Meski begitu, para anggota dewan di DPR kata dia tidak mempermasalahkan bila pemerintah ingin melakukan kebijakan redenominasi alias memangkas tiga digit nol pada rupiah, seperti Rp 1.000 menjadi Rp 1.
"Dan memang ada di long list nya usulan pemerintah. Prinsipnya selama dilaksanakan dengan perencanaan yang matang sebetulnya ga ada masalah," ucapnya.
Sementara itu, Anggota Komisi XI Amin AK juga menekankan pembahasan RUU tentu akan memakan waktu lama bila pemerintah sendiri belum memasukkan pembahasan detailnya dengan DPR.
Sebagaimana diketahui, Peraturan Menteri Keuangan (PMK) Nomor 70 Tahun 2025 tentang Renstra Kemenkeu 2025-2029 yang Purbaya tetapkan sejak 10 Oktober 2025, target penyelesaian penyusunan RUU itu memang baru pada 2026-2027.

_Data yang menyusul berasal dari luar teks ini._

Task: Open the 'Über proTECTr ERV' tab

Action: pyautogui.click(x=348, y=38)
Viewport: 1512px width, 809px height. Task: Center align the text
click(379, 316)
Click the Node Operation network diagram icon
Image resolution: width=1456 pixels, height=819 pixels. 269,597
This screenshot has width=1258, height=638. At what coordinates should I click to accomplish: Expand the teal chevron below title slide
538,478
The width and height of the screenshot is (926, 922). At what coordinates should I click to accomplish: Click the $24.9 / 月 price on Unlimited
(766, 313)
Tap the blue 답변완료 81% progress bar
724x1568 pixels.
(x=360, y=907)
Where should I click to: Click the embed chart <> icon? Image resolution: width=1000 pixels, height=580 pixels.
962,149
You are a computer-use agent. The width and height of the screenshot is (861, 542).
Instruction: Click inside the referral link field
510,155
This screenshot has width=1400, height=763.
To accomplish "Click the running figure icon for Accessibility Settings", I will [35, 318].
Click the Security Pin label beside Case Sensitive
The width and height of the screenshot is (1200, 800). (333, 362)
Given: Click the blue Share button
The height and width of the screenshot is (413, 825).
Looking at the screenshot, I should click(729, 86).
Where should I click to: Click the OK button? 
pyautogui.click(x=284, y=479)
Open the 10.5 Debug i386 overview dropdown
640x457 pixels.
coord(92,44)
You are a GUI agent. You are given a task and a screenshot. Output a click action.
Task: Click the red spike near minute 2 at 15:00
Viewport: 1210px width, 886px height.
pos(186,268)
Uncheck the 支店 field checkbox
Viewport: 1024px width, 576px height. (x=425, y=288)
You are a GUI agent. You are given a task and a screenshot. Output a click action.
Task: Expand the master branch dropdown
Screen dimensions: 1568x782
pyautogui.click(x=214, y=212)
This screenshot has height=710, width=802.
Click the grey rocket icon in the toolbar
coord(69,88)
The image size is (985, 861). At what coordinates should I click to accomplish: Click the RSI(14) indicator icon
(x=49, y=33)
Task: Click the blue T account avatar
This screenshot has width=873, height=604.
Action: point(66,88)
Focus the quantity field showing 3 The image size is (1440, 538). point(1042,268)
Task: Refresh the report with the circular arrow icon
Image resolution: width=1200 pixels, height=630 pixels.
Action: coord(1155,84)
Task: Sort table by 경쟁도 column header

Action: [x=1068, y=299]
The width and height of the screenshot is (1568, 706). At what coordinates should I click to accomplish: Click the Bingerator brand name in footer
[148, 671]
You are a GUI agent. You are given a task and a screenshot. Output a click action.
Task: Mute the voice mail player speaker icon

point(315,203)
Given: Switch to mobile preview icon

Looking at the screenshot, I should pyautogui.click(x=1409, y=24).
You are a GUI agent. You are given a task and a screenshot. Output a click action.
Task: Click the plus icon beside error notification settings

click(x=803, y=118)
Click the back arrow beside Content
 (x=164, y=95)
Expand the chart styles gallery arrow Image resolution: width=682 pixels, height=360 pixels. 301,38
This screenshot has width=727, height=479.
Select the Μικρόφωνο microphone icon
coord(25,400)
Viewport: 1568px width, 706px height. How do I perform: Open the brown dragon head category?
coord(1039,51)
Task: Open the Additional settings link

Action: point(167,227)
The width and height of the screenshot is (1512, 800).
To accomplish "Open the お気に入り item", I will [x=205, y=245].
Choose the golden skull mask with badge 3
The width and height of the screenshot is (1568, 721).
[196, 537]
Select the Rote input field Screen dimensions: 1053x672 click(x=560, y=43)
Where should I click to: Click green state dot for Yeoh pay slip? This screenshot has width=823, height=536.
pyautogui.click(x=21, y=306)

"Jadi kayaknya memang masih jauh," ucap Amin AK seraya menambahkan langkah ini perlu ditempatkan sebagai agenda teknis-strategis jangka menengah.
Namun demikian, Ia menegaskan redenominasi bukan sekadar penghapusan digit nol, melainkan kebijakan struktural yang menuntut kesiapan prasyarat makroekonomi, tata kelola transisi, dan mitigasi dampak sosial-ekonomi secara komprehensif.
"Kemenkeu harus berkoordinasi intens dengan Bank Indonesia agar kebijakan ini terukur dan mampu meminimalisir risiko sosial ekonomi di masyarakat," ungkapnya.
Karena itu, Amin menekankan beberapa hal pokok untuk menjalankan kebijakan itu. Pertama, Pemerintah dan Bank Indonesia harus memastikan inflasi terkendali, stabilitas moneter terjaga, serta kondisi fiskal sehat sebelum kebijakan ini diimplementasikan.
Kedua, wajib ada kajian dampak yang bersifat menyeluruh dan transparan. Dampak terhadap sektor perbankan, UMKM, pasar tradisional, sistem pembayaran digital, kontrak utang-piutang, upah, pensiun, hingga penyesuaian sistem perpajakan.
Ketiga, diperlukan masa transisi bertahap dan edukasi publik secara masif.
Masyarakat tidak boleh menjadi korban kebingungan harga, pembulatan nilai, atau praktik manipulasi akibat literasi yang tidak merata.
"Pemerintah wajib memimpin edukasi publik secara intensif hingga ke daerah bahkan hingga ke desa dan kelurahan," tegasnya.
Keempat, harus disadari bahwa redenominasi tidak otomatis menghapus nilai ekonomi aset ilegal. Oleh karena itu pemberantasan korupsi tetap harus dilakukan melalui penegakan hukum, penguatan rezim anti-pencucian uang (AML), pemeriksaan aset, dan transparansi keuangan.
"Saya mendorong agar rencana implementasinya berbasis data. Harus dipastikan bahwa kebijakan ini tidak menciptakan beban baru bagi rakyat, terutama UMKM dan kelompok rentan, serta tidak memicu ekspektasi inflasi atau spekulasi harga di lapangan," tutur Amin.
Ia pun mendorong dilakukannya kajian dengan prinsip kehati-hatian atau prudential approach dalam implementasinya. Kebijakan ini harus dipastikan menjadi instrumen efisiensi dan modernisasi ekonomi, bukan menimbulkan kerentanan baru.
"Penting untuk dikaji dampak, skema transisi, serta mitigasi risikonya untuk dibahas lebih lanjut bersama Bank Indonesia sesuai mekanisme konstitusional," tutur Amin.